SELECTED EXCERPT
The illusion of TDD

17 Mar 2017

In my view, TDD has become a mirage, an illusion. Something that everybody claim they do or see, but doesn’t actually exist.

For starters, let’s remember what TDD stands for: Test Driven Development (pay attention to the colours chosen here, you’ll find out later)

It means that writing tests will drive how you write software, or in other words, the implementation. Very simple 2-step process, isn’t it?

  1. Write the test
  2. Write the implementation

In practical terms, the test is defining the behaviour of your implementation, resulting in that neat feature will appear on a web browser, that script that computes your tax returns, whatever…

TDD hence implies you have a clear understanding of the behaviour. Because you’ve written the requirements beforehand, it allows you to write better code by freezing the requirements. You only change one thing at a time: either the behaviour or the code but not both.

It allows you to catch errors. Because the test will fail if the implementation is not correct. It creates reliable software because you catch errors before they happen.

This process of writing test first is known as the red-green-refactor mantra.

Let’s see this in detail:

What’s not TDD?

We’ve said TDD ensures you understand the requirements and the purpose and allows you to write better code by freezing the requirements. It forces you into a process known as red-green-refactor.

So… then what is not TDD? Following the definition we’ve given, the main condition to do TDD with all the benefits highlighted before, is to have tests driving your development. Sounds naïve, yeah.

TDD traditionally means tests are written first. TDD is often seen as a tight procedure. It’s here to help, not a mean by itself. This has to be seen in a broader sense. Tests are written first because you have a clear understanding on what to test in terms of inputs, outputs and side effects.

Sometimes tests are not easy written upfront. Sometimes you prefer to fiddle with your classes, files or architecture. If you can’t write your tests before the implementation, it’s fine if you write them at the same time as the implementation. TDD as a practice ensures you understand the requirements and the purpose of your code, rather than the code itself. Once those are clear the implementation code emerges naturally afterwards, or at worst, at the same time you write tests.

EXERCISE REQUIREMENTS
Answer these questions from the post on TDD:
(a) What does TDD stand for?
(b) What name does the post give to the process of writing tests first?
(c) When tests can't be written before the implementation, when does the post say it is fine to write them?

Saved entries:
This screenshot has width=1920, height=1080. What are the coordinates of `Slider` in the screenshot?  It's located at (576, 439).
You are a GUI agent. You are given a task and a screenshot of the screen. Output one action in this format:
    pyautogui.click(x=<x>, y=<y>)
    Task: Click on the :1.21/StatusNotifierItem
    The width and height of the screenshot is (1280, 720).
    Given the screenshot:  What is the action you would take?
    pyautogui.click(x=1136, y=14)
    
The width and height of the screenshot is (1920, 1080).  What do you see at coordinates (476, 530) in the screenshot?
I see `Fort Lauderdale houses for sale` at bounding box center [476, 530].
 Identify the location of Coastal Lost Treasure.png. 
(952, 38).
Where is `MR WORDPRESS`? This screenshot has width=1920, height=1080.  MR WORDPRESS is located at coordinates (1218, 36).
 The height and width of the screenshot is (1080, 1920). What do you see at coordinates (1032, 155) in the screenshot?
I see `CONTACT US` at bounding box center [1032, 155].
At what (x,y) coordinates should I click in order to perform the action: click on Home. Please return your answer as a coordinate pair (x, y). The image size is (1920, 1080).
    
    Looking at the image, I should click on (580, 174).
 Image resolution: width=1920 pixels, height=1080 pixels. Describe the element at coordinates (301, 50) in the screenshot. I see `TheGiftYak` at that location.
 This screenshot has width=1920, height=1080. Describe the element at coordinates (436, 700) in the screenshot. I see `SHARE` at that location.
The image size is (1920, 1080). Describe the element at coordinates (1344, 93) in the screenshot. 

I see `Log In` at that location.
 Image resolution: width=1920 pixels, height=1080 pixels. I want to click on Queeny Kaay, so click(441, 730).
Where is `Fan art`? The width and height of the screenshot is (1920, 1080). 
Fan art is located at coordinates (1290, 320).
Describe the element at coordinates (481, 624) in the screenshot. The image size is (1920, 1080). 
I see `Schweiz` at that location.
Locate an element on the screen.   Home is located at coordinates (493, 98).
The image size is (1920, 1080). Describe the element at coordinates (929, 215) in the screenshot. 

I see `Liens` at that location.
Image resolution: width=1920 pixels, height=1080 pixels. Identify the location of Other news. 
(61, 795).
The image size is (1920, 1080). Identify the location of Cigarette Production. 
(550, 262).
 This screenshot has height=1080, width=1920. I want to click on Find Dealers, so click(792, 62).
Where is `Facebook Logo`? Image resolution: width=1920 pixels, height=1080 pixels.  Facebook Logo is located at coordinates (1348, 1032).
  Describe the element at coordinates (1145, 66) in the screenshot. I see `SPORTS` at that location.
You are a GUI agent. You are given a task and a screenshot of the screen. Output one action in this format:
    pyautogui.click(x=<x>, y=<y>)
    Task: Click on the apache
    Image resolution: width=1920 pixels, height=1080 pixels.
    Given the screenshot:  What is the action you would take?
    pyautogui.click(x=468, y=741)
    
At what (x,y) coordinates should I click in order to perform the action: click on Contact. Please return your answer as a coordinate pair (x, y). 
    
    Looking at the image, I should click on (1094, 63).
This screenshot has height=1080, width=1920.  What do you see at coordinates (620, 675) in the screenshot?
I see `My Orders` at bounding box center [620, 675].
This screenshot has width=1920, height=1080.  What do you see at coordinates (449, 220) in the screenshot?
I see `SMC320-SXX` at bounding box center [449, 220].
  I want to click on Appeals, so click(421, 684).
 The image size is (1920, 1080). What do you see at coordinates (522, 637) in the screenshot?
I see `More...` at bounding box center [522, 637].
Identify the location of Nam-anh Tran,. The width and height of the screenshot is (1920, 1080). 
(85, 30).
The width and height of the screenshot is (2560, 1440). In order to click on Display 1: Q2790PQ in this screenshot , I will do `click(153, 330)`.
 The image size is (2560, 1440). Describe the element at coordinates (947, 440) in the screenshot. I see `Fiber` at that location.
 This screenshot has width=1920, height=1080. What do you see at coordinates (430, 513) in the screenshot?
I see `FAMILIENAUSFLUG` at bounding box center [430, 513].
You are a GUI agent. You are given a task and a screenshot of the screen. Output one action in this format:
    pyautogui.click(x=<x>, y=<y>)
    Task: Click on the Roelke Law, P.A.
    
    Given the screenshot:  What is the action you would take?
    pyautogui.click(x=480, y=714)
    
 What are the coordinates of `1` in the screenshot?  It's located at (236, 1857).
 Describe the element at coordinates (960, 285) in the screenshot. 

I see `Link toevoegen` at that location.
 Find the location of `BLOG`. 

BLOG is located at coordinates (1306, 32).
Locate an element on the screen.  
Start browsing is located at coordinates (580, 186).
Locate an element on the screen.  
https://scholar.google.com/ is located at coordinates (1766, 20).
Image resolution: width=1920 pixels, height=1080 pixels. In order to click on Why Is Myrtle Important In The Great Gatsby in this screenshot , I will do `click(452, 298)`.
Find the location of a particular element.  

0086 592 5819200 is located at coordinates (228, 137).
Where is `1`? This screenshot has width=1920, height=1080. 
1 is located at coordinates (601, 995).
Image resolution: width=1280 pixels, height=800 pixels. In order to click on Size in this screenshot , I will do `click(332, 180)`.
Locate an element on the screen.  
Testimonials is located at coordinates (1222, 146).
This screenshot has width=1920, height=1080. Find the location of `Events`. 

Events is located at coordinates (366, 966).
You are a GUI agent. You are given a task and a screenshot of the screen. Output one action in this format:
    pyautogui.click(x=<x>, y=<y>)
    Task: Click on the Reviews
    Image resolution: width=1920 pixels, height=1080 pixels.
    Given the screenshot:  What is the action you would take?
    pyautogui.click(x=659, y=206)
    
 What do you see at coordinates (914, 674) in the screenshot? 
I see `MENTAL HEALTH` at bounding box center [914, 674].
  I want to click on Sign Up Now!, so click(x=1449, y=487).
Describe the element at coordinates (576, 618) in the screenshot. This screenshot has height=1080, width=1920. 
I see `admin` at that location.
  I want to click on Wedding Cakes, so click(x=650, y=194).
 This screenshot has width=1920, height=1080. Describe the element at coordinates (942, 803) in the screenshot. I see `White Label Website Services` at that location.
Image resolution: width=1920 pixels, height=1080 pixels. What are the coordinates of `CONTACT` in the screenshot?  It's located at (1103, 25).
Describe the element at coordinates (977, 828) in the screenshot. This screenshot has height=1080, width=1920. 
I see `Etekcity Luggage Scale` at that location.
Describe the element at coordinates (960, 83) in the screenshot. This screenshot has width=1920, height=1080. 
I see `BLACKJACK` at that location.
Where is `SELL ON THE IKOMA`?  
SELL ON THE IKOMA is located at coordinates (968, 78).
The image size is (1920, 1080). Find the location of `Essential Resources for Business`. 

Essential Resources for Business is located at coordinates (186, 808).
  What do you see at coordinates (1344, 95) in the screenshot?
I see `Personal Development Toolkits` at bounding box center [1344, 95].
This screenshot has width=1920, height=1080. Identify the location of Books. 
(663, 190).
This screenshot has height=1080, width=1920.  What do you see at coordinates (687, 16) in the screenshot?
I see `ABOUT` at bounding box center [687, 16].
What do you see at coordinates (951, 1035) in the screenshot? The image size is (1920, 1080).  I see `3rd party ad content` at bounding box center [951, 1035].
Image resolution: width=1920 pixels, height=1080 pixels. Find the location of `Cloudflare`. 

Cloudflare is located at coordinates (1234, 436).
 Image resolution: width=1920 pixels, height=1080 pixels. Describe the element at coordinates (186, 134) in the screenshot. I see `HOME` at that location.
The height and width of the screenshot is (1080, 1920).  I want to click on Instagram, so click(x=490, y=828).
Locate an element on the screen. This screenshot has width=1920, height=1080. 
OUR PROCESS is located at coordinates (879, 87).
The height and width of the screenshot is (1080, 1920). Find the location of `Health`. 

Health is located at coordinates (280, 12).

RESULT OF THIS TASK
(a) Test Driven Development
(b) The red-green-refactor mantra
(c) At the same time as the implementation